Fragmento proporcionado:

------------------------------------------------

Si tienes una emergencia, llama al 101. Si piensas suicidarte, llama a Los Samaritanos.

Hay que desmitificar al primer mundo. “Aprender a lidiar con soledad”, aquí es el primer mandamiento.


Por eso valoro la magia de poder sentarme con alguien a compartir un alimento, y disfrutarlo con el mismo placer porque compartimos un paladar gustativo similar, que surgió de la cultura y las sazones de un continente, o el sentarme a conversar sobre un tema interesante para ambos, y la intimidad que se desarrolla en un abrazo, en un beso, en una caricia, que con el tiempo forman fuertes vínculos emocionales.


Los hispanos somos seres táctiles que dan abrazos con cariño, que tocan el hombro sin malicia, y decimos palabras dulces porque así somos, sin intención de acoso.


Pero aquí, entre lo que tú dices y lo que el otro local interpreta, puede dar cabida a malos entendidos.


Es un golpe duro y fuerte el adaptarse a Europa.


Con los años he visto tanta gente llegar con las maletas llenas de sueños luego de venderlo todo en su tierra para pagarse el avión, pero no resistir el cambio, o el nivel de trabajo requerido, y regresar por el mismo rumbo que los trajo.


Algunos, a pesar de la pérdida económica lo hicieron con una enorme sonrisa, porque estaban regresando a aquellas tierras de sol, música y familia, valores invaluables que lo notaron aquí.

------------------------------------------------

Datos proporcionados:
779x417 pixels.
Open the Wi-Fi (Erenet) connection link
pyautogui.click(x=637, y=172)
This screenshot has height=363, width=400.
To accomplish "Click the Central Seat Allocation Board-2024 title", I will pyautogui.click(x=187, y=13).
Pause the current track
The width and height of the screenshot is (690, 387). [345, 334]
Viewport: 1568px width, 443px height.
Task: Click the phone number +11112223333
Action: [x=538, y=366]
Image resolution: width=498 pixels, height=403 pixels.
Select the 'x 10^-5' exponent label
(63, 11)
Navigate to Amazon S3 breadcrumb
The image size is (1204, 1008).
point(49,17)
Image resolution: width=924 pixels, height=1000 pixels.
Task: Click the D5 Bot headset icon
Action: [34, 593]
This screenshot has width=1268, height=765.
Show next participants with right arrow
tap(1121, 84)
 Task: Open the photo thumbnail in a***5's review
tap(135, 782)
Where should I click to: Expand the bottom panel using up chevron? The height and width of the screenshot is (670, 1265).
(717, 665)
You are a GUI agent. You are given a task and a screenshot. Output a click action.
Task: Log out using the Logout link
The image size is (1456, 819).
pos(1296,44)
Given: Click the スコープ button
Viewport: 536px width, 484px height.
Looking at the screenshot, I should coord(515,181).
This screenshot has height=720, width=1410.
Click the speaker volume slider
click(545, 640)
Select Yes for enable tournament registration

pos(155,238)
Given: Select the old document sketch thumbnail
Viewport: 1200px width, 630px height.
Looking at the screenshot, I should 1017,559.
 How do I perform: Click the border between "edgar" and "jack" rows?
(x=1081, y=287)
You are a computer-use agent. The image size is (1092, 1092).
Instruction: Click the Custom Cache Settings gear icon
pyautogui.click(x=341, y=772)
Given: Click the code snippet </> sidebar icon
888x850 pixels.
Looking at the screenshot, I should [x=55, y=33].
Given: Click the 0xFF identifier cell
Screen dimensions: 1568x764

------------------------------------------------

Lo que se pide:
**a)** Según el fragmento, ¿en qué gestos se desarrolla la intimidad que con el tiempo forma fuertes vínculos emocionales? Nómbralos todos.
**b)** Repite sin cambios la parte del fragmento que empieza con "Hay que desmitificar" y sigue hasta "adaptarse a Europa.".

Respuestas numeradas:
**a)** Un abrazo, un beso y una caricia.

**b)**
Hay que desmitificar al primer mundo. “Aprender a lidiar con soledad”, aquí es el primer mandamiento.


Por eso valoro la magia de poder sentarme con alguien a compartir un alimento, y disfrutarlo con el mismo placer porque compartimos un paladar gustativo similar, que surgió de la cultura y las sazones de un continente, o el sentarme a conversar sobre un tema interesante para ambos, y la intimidad que se desarrolla en un abrazo, en un beso, en una caricia, que con el tiempo forman fuertes vínculos emocionales.


Los hispanos somos seres táctiles que dan abrazos con cariño, que tocan el hombro sin malicia, y decimos palabras dulces porque así somos, sin intención de acoso.


Pero aquí, entre lo que tú dices y lo que el otro local interpreta, puede dar cabida a malos entendidos.


Es un golpe duro y fuerte el adaptarse a Europa.